Intrigued by this observation. What is it about your experience that leads you to conclude that EC2 doesn't do live migration?

And could it be phrased differently as "EC2 doesn't do live migration badly"?


Mainly the barrage of "instance hardware degradation" emails that i get whereas on gcp those are just migrated (sometimes with a reboot/crash). Also there is no brownout. I've never used t2/3s which apparently do support migration which would make sense.

After some kinds of hardware failure, it can become impossible to do live migration safely. When a crash can ensure due to a live migration from faulty HW, I'd argue that it's much better to not attempt it.

Linode also uses live migrations now for most (all?) maintenance.

How does migrating a vm to another physical machine work?

VMware has been doing this for years, it's called vmotion and there is a lot of documentation about it if you are interested (eg https://www.thegeekpub.com/8407/how-vmotion-works/ )

Essential, memory state is copied to the new host, the VM is stunned for a millisecond and the cpu states is copied and resumed on the new host (you may see a dropped ping). All the networking and storage is virtual anyway so that is "moved" (it's not really moved) in the background.


The clever trick here is that they'll pre-copy most of the memory without bothering to do it consistently, but mark pages that the source had written to as "dirty". The network cutover is stop-the-world, but VMware doesn't copy the dirty pages during the stop. Instead, it simply treats them as "swapped to pagefile", where the pagefile is actually the source machine memory. When computation resumes at the target, the source is used to page memory back in on-demand. This allows very fast cutovers.

> VM is stunned for a millisecond

This conjures up hilarious mental imagery, thanks


You just bop it on the head, and move it to the new machine quickly. By the time the VM comes to it won't even realize that it is in a new home.

Up to 500ms per your source, depending on how much churn there is in the memory from the source system.

Very cool.


That is really interesting I didn't realize it was so fast. Thanks for the post I will give it a read!

This blog post is pretty old (2015) but gives a good introduction.

https://cloudplatform.googleblog.com/2015/03/Google-Compute-...


Thanks for sharing, I will give it a read!

They pause your VM, copy everything about its state over to the new machine, and quickly start the other instance. It's pretty clever. I think there are tricks you can play with machines that have large memory footprints to copy most of it before the pause, and only copy what has changed since then during the pause.

The disks are all on the network, so no need to move anything there.
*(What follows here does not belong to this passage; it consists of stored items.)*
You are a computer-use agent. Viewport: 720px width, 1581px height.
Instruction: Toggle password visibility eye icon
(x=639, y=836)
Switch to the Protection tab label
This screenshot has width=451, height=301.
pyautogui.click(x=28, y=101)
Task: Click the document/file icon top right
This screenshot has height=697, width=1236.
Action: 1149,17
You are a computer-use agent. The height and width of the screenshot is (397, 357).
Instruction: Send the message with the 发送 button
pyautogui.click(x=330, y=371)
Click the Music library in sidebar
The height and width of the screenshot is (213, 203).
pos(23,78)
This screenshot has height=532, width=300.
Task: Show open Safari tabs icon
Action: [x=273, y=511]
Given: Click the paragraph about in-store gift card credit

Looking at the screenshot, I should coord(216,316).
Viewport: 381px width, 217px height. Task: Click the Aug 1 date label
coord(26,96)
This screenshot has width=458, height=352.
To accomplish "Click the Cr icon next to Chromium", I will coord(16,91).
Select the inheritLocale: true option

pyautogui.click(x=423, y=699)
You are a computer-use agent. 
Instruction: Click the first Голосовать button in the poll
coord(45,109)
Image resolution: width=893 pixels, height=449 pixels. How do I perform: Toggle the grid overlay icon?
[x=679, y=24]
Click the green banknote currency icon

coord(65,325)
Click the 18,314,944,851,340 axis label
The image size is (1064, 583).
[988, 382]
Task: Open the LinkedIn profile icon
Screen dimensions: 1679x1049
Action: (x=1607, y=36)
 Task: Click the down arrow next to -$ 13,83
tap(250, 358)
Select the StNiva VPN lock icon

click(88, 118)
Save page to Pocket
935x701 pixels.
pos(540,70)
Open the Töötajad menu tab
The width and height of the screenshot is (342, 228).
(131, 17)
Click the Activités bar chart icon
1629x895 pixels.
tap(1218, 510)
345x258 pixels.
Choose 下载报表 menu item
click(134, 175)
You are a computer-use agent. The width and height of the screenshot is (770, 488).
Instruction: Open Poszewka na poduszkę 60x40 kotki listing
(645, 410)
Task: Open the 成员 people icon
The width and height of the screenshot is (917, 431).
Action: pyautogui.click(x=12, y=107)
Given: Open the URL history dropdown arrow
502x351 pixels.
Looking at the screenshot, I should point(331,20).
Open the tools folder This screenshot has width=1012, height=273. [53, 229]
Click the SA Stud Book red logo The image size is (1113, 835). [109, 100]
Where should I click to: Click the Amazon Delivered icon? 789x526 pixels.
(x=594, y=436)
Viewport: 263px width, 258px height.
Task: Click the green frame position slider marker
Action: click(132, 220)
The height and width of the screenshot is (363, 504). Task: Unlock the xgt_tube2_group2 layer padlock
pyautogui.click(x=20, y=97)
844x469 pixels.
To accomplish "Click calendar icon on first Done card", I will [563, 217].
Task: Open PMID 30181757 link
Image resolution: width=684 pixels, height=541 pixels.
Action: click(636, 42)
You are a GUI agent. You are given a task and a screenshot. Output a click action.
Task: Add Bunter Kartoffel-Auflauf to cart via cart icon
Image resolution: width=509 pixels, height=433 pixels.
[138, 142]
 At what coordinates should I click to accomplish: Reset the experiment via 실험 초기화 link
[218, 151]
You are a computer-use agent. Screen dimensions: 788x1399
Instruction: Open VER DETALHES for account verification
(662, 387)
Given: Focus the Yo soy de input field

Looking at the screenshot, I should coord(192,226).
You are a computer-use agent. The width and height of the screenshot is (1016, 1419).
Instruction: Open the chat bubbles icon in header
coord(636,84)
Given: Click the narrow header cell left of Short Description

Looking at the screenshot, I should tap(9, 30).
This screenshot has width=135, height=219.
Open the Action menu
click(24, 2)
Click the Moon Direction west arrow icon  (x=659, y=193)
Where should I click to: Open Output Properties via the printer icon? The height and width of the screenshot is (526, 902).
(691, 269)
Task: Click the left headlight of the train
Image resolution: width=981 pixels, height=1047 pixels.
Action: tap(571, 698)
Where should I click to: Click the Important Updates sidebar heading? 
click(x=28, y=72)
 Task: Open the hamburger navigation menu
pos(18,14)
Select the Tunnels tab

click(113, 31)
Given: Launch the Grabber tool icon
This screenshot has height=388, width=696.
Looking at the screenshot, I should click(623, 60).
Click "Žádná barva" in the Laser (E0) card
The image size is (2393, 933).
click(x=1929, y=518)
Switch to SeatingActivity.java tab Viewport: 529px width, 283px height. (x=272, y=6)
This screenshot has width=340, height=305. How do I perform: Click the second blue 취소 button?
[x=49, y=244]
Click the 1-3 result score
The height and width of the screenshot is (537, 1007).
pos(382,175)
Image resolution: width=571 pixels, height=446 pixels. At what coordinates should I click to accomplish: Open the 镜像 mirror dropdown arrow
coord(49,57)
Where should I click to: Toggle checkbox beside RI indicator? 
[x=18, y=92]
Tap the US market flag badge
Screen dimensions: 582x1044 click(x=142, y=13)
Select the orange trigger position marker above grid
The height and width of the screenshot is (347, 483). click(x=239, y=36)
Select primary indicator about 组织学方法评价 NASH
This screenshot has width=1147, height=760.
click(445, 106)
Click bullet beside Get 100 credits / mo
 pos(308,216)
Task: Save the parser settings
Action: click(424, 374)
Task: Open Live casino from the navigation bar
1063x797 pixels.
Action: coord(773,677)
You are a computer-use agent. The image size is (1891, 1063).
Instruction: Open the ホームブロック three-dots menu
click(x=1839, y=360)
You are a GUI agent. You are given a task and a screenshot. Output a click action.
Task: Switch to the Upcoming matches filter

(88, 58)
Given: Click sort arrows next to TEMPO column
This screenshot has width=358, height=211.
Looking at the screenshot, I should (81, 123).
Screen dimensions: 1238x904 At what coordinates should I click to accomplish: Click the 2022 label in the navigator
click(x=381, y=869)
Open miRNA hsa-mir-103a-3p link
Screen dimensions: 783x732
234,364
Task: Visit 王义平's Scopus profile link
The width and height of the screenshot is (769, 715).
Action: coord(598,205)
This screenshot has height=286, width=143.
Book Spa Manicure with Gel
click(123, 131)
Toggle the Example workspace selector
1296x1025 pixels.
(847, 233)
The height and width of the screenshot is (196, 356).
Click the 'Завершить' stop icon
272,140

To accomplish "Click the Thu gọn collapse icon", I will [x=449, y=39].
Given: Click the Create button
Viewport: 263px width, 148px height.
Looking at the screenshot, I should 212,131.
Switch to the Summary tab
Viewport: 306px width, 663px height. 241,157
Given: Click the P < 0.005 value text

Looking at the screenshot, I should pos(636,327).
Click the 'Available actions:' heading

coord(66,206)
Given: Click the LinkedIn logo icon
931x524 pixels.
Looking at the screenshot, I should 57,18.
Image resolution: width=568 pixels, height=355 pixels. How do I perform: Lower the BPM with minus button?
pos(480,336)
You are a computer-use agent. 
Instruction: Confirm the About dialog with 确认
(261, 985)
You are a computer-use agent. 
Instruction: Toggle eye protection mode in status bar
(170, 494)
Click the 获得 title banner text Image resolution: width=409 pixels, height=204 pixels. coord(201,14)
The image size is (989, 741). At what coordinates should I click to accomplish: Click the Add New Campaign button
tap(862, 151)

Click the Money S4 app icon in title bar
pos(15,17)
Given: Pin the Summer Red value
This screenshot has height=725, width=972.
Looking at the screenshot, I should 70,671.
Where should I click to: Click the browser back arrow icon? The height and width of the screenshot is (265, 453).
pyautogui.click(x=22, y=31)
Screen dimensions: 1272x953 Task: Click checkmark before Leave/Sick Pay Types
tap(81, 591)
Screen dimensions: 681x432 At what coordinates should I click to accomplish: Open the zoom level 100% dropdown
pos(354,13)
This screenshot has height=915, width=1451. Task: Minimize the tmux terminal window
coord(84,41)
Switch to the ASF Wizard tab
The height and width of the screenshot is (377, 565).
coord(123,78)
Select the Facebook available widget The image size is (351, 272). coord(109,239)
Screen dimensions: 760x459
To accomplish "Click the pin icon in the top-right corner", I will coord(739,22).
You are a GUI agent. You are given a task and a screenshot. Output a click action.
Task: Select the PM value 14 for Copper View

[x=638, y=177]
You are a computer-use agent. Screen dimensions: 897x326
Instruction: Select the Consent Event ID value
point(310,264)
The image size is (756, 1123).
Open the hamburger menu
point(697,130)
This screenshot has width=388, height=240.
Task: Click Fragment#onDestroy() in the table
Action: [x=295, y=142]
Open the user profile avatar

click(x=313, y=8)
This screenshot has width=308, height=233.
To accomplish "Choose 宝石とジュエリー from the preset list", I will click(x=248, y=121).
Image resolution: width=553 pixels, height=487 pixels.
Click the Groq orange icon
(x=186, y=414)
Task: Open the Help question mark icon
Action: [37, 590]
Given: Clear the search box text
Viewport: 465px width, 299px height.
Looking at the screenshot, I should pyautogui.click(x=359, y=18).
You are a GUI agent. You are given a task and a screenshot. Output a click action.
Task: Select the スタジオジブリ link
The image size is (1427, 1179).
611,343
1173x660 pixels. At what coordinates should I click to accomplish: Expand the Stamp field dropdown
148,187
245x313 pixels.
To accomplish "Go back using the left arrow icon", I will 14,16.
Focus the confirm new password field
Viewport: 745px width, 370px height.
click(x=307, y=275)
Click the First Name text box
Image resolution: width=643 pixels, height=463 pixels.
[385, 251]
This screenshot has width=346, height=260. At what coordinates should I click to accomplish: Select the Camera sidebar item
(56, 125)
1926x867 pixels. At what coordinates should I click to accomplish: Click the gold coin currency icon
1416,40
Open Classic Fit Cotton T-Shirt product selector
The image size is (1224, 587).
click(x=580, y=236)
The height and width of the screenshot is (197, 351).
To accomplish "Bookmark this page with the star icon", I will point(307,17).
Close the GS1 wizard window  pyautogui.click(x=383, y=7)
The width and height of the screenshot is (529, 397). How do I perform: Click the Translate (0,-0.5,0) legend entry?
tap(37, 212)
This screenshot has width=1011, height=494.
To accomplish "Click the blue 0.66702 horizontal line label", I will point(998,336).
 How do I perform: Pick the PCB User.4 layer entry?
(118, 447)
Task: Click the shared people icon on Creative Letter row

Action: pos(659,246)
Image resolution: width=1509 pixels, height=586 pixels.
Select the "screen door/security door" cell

In reality it sync the memory first to the other host and only pause the vm when the last state sync is small enough to be so quick the pause is barely measurable.

Indian jones and the register states

When its transferring the state to the target, how does it handle memory updates that are happening at that time? Is the programs execution paused at that point?

No, but the memory accesses have hooks that say "This memory was written". Then, program execution is paused, and just the sections of memory that were written are copied again.

This has memory performance characteristics - I ran a benchmark of memory read/write speed while this was happening once. It more than halved memory speed for the 30s or so it took from migration started to migration complete. The pause, too, was much longer.


Ahh I think that was the piece I was missing, thanks! I didn't realize there were hooks for tracking memory changes.

No, they keep track of dirty pages.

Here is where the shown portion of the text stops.